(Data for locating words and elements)
··········

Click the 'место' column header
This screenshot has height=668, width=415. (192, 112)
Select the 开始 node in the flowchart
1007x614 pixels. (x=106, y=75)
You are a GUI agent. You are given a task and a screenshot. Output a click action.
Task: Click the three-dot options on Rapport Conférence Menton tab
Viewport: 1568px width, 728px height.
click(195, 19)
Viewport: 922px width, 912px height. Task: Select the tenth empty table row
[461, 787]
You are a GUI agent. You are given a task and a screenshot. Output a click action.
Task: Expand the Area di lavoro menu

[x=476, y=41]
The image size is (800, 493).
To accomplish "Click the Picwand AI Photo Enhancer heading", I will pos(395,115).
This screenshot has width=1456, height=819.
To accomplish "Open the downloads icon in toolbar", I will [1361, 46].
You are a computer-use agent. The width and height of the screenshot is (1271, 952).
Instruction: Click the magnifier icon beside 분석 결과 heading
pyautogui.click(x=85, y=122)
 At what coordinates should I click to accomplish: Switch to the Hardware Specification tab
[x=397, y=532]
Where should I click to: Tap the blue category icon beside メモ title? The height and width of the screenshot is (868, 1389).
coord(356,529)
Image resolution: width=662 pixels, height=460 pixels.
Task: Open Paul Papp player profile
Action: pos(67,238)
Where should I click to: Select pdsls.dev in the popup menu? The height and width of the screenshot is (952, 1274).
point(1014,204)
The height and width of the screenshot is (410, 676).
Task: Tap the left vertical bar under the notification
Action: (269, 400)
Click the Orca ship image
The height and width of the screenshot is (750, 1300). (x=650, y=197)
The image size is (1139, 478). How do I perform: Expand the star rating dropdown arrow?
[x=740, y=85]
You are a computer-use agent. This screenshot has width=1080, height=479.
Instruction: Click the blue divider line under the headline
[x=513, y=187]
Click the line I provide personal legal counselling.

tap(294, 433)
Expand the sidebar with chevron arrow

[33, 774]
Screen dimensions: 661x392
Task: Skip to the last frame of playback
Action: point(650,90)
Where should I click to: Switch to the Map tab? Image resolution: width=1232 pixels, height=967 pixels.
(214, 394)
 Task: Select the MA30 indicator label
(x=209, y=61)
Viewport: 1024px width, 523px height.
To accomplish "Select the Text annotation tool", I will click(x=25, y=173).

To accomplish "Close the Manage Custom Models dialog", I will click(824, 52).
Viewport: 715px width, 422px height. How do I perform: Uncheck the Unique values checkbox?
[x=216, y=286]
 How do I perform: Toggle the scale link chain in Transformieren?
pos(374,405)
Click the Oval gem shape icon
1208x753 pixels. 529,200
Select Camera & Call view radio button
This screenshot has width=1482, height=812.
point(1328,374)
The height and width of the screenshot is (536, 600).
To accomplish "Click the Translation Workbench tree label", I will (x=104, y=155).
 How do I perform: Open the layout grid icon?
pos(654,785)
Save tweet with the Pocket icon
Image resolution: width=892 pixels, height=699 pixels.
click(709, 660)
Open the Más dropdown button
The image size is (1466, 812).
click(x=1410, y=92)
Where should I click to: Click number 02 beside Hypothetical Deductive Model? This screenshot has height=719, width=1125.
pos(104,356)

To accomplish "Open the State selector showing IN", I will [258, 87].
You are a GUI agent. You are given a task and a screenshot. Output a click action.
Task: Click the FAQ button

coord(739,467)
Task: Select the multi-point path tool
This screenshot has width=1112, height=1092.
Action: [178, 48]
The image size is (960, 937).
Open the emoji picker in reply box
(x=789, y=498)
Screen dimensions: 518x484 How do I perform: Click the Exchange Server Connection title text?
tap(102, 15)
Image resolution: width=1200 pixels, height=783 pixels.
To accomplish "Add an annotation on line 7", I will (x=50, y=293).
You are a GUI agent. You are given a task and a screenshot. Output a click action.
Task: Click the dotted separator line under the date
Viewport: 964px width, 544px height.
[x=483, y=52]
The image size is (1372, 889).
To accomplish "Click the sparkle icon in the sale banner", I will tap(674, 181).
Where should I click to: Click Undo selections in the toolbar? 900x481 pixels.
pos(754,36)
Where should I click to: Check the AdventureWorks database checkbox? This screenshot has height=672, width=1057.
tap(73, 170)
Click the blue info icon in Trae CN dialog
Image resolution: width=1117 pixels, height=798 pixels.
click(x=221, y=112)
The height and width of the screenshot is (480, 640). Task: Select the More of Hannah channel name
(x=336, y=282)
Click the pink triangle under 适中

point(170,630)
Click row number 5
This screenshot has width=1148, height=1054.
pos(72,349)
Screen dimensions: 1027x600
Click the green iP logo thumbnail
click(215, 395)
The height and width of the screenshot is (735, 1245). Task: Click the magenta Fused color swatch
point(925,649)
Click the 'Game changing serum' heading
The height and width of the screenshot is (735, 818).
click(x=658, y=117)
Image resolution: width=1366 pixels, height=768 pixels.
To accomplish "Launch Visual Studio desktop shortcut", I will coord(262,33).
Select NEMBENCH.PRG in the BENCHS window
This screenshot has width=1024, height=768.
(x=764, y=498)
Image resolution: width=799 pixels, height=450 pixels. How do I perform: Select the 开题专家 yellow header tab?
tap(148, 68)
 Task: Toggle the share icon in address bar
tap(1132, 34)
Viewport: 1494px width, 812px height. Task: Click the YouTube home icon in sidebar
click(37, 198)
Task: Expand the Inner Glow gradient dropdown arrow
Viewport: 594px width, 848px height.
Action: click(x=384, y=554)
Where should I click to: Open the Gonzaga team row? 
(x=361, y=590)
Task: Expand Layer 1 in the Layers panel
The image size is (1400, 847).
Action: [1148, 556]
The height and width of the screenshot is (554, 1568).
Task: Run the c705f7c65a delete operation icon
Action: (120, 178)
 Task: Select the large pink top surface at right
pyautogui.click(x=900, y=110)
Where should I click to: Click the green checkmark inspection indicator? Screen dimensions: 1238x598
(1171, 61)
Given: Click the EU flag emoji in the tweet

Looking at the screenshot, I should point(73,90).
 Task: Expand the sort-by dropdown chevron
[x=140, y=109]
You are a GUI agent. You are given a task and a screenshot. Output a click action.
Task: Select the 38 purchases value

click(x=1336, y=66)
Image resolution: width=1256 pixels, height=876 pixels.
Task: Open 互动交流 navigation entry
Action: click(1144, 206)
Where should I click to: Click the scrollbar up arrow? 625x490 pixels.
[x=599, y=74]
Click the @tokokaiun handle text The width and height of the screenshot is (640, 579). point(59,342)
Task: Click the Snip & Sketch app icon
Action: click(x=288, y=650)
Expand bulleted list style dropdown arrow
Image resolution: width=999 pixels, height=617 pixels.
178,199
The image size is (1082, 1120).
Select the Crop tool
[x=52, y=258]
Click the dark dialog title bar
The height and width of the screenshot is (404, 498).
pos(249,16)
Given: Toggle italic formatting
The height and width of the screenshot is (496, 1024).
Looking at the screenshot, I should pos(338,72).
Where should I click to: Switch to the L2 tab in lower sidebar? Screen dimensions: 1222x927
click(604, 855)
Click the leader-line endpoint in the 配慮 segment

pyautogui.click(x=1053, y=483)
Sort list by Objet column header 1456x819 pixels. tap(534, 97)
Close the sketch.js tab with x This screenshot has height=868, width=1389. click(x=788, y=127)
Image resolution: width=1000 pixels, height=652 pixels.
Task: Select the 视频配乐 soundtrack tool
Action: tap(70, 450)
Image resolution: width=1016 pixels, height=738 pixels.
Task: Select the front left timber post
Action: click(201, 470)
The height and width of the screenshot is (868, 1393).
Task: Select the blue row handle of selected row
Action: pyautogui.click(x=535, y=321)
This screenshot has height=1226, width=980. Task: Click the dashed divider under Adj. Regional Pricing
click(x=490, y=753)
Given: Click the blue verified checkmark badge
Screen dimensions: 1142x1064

··········

## INSTRUCTIONS FOR THE TASK
Tally the lines in the items above that contain the string "perform", treating uppercase and lowercase as different. Reply with the number only.

## RESULT BELOW
6